Railway station in Dongguan, Guangdong, China

Dongcheng South railway station (东城南站 (東城南站, Dōngchéng Nán Zhàn, Dung^{1}sing^{4} Naam^{4} Zaam^{6})) is a railway station in Dongcheng Subdistrict, Dongguan, Guangdong, China. It opened on 28 December 2017.

==History==
In the early stage of the intercity planning of Dongguan and Huizhou, there was an elevated station on the north side of Xiping Reservoir on Huancheng South Road called Guanchang Coach Terminal. In 2010, after the Ministry of Railways intervened in the construction of the Pearl River Delta Metropolitan Region intercity railway, the line scheme was redesigned.
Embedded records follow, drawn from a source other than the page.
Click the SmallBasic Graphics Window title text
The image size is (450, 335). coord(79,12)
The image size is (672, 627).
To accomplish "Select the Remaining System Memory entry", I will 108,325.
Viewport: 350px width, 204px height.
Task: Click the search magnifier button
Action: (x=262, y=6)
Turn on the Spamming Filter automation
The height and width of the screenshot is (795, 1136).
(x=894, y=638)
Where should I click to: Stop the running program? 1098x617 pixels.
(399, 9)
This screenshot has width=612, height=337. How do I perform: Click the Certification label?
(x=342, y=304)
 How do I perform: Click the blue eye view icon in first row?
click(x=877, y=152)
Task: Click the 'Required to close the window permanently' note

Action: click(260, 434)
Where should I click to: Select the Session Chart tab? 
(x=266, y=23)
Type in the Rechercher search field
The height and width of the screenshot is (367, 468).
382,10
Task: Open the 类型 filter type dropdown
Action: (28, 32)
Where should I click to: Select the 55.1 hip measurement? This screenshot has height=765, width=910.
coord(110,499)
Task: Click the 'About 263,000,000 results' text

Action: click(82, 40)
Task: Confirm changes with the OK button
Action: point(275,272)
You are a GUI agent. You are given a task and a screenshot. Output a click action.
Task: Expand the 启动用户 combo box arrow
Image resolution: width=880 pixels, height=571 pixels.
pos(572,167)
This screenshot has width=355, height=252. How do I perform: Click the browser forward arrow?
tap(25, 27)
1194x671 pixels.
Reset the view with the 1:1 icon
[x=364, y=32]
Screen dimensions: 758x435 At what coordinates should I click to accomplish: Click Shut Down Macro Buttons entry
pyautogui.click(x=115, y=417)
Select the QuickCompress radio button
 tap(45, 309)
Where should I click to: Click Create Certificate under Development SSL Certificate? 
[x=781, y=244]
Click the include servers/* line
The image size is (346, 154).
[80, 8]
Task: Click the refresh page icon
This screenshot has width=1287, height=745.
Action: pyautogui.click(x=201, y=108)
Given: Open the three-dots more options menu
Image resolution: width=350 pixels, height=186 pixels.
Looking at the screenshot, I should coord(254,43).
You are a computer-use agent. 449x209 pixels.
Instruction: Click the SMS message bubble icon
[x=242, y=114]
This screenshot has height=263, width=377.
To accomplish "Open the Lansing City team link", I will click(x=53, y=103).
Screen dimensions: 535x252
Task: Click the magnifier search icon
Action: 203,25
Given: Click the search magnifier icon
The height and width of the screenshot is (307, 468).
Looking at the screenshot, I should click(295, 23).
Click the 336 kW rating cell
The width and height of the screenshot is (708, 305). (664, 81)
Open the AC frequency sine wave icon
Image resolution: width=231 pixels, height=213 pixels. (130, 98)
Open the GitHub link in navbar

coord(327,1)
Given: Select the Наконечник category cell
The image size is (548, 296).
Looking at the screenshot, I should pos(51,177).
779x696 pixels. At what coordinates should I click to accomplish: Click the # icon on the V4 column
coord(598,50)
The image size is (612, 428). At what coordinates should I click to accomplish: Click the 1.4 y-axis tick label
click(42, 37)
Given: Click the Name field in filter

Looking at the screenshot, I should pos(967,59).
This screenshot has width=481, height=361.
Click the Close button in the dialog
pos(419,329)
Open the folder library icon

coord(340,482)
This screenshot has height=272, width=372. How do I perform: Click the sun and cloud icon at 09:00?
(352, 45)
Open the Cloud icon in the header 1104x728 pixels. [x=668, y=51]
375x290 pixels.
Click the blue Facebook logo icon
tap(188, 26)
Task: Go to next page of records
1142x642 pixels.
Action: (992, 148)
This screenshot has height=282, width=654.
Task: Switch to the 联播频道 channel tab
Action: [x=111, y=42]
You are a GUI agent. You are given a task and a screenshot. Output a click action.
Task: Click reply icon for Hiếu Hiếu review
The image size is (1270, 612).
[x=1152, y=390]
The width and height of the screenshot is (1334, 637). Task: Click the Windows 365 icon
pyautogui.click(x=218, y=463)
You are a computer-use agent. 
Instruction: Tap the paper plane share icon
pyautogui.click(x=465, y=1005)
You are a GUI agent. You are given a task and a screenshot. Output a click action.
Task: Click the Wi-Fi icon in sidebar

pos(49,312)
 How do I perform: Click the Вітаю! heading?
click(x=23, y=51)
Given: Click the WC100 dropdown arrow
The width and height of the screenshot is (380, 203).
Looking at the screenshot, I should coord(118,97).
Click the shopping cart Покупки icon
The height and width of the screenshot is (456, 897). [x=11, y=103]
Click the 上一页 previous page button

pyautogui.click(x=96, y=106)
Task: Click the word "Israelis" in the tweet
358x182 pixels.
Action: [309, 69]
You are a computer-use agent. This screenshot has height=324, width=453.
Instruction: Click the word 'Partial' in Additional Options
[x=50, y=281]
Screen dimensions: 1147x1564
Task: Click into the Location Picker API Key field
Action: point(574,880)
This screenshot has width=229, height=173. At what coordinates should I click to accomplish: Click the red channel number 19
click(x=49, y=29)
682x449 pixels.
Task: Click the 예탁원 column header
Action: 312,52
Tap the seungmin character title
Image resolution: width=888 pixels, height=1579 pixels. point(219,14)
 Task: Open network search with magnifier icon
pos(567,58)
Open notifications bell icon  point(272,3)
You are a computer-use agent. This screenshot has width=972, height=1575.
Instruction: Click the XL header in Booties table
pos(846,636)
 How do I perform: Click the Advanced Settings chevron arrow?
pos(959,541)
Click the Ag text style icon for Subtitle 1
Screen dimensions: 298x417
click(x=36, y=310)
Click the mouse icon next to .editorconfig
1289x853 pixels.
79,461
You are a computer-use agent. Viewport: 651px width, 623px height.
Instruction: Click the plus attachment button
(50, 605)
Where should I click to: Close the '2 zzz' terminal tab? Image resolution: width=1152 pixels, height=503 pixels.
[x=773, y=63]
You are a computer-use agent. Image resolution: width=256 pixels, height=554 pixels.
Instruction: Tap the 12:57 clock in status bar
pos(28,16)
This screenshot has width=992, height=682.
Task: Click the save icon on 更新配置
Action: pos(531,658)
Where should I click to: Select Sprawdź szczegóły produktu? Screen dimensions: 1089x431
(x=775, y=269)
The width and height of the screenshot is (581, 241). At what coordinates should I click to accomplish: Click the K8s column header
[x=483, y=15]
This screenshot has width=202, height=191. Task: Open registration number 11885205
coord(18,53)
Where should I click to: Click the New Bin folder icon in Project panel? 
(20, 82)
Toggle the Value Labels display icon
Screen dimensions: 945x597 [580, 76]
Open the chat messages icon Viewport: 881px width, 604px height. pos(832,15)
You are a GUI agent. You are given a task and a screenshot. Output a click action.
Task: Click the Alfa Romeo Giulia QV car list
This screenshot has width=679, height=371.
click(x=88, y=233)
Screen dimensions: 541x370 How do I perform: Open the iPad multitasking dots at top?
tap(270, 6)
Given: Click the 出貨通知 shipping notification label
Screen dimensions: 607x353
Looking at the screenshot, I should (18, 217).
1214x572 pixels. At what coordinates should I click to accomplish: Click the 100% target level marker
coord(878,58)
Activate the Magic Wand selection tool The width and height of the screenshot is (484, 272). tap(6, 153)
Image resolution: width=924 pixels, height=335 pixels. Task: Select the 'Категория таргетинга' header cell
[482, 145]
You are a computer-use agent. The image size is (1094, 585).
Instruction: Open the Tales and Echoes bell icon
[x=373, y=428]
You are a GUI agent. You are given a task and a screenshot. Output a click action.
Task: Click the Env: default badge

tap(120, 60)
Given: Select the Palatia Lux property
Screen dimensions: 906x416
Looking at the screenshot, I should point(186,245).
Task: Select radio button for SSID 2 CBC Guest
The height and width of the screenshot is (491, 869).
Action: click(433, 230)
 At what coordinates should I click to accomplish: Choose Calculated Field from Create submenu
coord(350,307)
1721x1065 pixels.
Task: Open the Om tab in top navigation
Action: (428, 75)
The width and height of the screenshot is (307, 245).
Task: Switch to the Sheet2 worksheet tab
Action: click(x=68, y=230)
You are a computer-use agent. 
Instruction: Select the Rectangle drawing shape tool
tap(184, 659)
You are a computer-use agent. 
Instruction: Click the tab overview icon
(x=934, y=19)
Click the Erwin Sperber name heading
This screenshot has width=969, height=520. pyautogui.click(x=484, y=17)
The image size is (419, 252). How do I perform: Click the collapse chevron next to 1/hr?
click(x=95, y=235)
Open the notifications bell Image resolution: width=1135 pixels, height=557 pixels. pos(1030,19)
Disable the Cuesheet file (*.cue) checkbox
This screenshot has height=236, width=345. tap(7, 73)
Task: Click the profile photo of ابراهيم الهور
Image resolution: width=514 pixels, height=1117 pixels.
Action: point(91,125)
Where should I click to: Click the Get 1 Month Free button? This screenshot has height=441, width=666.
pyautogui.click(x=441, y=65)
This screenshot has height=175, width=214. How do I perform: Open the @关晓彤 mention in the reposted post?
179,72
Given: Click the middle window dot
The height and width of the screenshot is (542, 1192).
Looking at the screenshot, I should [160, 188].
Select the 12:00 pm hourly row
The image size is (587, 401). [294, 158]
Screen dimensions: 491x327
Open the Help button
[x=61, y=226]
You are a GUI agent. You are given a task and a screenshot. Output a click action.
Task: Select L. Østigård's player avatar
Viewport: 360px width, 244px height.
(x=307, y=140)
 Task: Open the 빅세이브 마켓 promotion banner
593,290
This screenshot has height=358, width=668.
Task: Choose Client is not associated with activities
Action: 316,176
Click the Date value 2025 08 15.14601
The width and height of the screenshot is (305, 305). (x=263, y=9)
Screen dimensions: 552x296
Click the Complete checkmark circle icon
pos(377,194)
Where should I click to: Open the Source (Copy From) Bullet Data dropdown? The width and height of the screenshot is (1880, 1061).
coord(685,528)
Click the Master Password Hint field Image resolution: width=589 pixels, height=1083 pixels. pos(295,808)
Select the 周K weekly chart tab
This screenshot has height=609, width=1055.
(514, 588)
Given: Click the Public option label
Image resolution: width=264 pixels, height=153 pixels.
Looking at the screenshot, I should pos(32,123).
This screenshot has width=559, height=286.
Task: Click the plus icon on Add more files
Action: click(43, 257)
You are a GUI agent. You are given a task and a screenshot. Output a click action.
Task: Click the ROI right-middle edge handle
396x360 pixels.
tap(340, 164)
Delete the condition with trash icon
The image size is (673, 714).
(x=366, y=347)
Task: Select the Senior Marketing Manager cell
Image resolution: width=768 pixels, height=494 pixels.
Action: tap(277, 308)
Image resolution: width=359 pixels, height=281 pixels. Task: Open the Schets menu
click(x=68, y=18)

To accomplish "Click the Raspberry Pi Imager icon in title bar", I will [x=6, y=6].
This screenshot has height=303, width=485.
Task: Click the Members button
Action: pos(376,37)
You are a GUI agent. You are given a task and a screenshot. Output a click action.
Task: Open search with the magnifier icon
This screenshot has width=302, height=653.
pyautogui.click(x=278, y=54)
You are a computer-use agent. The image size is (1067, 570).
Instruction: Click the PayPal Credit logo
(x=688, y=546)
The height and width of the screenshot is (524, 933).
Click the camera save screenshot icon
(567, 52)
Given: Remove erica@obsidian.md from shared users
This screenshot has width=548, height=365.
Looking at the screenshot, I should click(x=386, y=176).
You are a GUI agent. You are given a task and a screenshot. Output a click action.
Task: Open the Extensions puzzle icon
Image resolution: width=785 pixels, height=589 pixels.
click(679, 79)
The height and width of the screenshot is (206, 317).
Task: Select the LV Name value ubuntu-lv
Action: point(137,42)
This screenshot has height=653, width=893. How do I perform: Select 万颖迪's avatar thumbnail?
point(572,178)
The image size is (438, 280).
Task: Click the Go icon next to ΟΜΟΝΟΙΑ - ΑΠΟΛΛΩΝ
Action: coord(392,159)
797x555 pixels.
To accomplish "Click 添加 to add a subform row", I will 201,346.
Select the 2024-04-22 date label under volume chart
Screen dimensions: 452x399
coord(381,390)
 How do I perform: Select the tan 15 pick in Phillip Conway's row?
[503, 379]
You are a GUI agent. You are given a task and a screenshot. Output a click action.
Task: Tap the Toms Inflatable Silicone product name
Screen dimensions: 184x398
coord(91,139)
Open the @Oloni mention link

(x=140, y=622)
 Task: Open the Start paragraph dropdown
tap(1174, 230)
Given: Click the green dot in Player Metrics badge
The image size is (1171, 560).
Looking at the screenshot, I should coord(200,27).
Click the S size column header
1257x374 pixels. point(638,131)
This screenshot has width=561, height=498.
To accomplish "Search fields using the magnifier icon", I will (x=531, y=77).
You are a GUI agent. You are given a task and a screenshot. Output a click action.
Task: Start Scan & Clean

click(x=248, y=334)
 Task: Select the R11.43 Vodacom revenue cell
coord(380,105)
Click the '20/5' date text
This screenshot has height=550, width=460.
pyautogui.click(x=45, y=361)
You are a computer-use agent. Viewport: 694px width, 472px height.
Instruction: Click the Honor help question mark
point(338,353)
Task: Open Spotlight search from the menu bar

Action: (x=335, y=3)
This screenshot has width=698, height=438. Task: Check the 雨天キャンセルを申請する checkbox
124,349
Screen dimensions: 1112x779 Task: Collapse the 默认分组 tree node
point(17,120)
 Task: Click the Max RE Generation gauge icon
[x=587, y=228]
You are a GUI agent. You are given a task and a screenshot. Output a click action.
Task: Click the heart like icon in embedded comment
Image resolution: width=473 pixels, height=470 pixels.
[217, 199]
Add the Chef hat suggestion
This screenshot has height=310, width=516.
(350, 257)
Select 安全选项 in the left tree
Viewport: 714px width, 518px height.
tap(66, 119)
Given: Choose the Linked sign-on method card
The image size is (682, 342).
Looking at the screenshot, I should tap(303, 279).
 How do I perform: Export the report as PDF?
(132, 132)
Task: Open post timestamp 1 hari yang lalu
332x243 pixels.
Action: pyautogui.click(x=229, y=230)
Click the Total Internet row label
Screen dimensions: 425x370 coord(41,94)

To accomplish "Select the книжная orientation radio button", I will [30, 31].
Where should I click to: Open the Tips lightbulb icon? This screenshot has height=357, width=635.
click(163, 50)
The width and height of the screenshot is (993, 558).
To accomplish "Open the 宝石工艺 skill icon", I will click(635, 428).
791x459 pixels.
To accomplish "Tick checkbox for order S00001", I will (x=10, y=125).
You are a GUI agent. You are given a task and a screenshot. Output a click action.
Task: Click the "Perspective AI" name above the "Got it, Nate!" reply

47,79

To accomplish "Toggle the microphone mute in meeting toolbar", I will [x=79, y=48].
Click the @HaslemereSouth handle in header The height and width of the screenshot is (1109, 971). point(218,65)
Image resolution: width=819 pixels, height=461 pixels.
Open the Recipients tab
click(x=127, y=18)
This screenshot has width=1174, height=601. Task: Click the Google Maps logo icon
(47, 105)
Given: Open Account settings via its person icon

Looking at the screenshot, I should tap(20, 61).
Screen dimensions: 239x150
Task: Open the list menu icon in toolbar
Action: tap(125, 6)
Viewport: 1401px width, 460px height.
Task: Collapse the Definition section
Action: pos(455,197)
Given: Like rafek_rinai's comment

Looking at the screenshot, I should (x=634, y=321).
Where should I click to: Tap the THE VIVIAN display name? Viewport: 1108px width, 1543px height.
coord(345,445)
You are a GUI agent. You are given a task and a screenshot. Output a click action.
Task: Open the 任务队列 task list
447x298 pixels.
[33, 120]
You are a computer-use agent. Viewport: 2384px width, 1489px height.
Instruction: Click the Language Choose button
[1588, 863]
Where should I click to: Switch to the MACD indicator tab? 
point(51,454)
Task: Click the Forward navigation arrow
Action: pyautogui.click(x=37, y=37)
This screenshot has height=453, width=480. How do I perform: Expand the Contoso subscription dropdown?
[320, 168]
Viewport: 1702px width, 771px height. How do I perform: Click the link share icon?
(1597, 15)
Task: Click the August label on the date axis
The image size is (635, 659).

Finally, at the suggestion of Dongguan City and the towns and streets along the line, in order to avoid cutting the urban planning and avoid ecologically sensitive points such as Shuilian Mountain Forest Park and Tongsha Forest Park, the Dongguan urban area, Liaobu and Changping sections were changed from elevated to underground, so the station was adjusted to the underground Dongcheng South Station, and shifted northeast to the current site.

==Metro services==
The station is served by Dongguan Rail Transit Line 1 which opened on 28 November 2025. There is a transfer passageway in the concourse that connects to the railway station.